Unless you are selling a small number of SKUs on a limited number of channels, the bad news is that you are going to need to invest in tools to manage your rule-based pricing activities. The good news is that there are excellent tools available.
- Test pricing scenarios: On a regular basis, use your optimization software’s analytics capabilities to simulate the impact of various price points on revenue, profit and margins. These analyses will help you build and fine-tune robust pricing models.
- Follow the optimization software’s repricing recommendations: A good tool that is properly configured (see Rules 6 through 11 below) will save you time and costly mistakes.
Slice and Dice
The devil is in the details. The more that you segment your competitors or your product assortment, the better results you’ll get from your repricing activities.
- Be competitor-specific: Make a list of your top competitors and create different rules for each one based on their pricing patterns. HINT: Do not try to be cheaper than Amazon. Their deep pockets allow them to sell products below cost if necessary.

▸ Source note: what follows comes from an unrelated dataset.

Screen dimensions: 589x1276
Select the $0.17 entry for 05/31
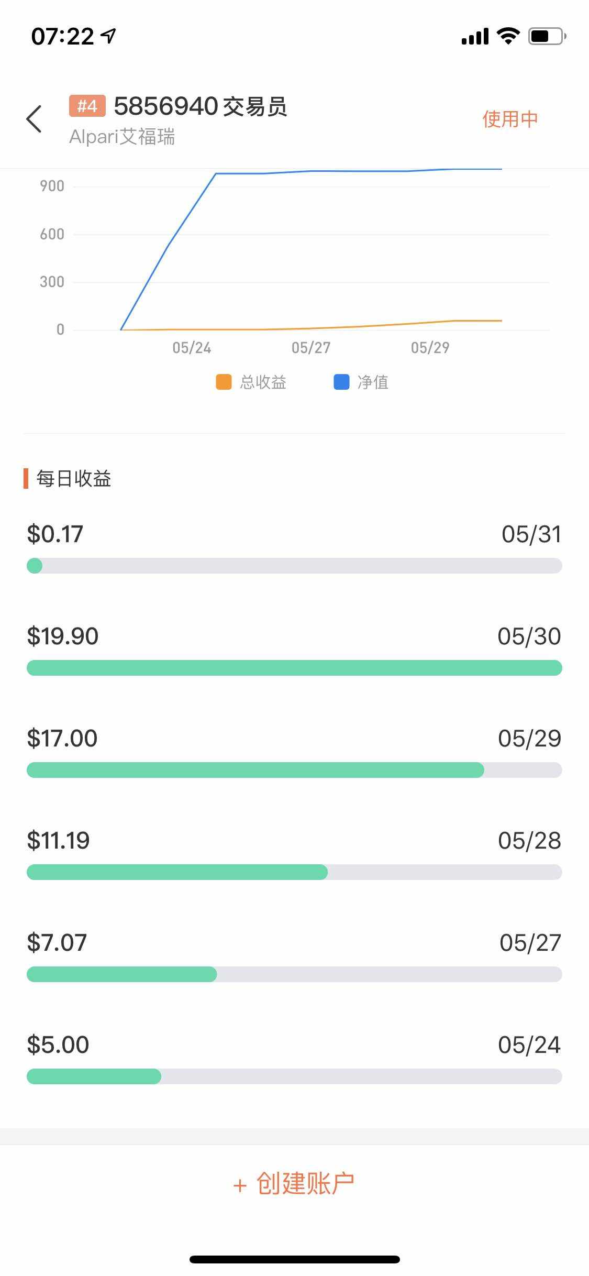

- Be category-specific and, for super-strategic key items, even product-specific: Adapt your rules to product stock levels and sales levels, as well as to the unique retailing characteristics of different product categories. REMINDER: Do not ignore your tail items! See 5 Tail Management Challenges + 1 (Important) Tip for Success.
- Create rules based on ANY attribute: If you have unique business characteristics, such as time of year seasonality, product attribute, or competitor behavior, these need to be incorporated in your rule logic. As long as you store the data, you can then use it for setting up new rules.
Know Your Limits
Automated repricing software makes its recommendations based on, among other parameters, target margin and minimum margin provided by the retailer.
- Take into account indirect product costs when setting your lower limit: The indirect costs of doing business – such as salaries, space rental, storage fees, currency exchange – have to be factored into your cost models for your products. Ignoring this rule can undermine the stability of your business.
- The sky is not the limit: Don’t forget to create over-pricing rules that will ensure that your product is never priced at an unreasonably high level that undermine consumer confidence and damage your price image. One way of doing that would be to set a rule that states your price will never be more than X% higher than a certain competitor/s.
- Test your price changes continuously and re-evaluate as necessary. If you’re selling a dollar higher than the competition but sales volumes are still good – why lower the price and lose margin?
It’s All in the Timing
Automated repricing tells are agile and responsive enough to let you make the most out of time-related consumer purchasing behavior.
- Set your pricing rules to be based on your stock levels, sales volumes and sales patterns in your target market(s).
- Capture seasonal pricing opportunities: Define a date range for a price change rule in order to take advantage of holiday periods or special retailing opportunities such as back-to-school.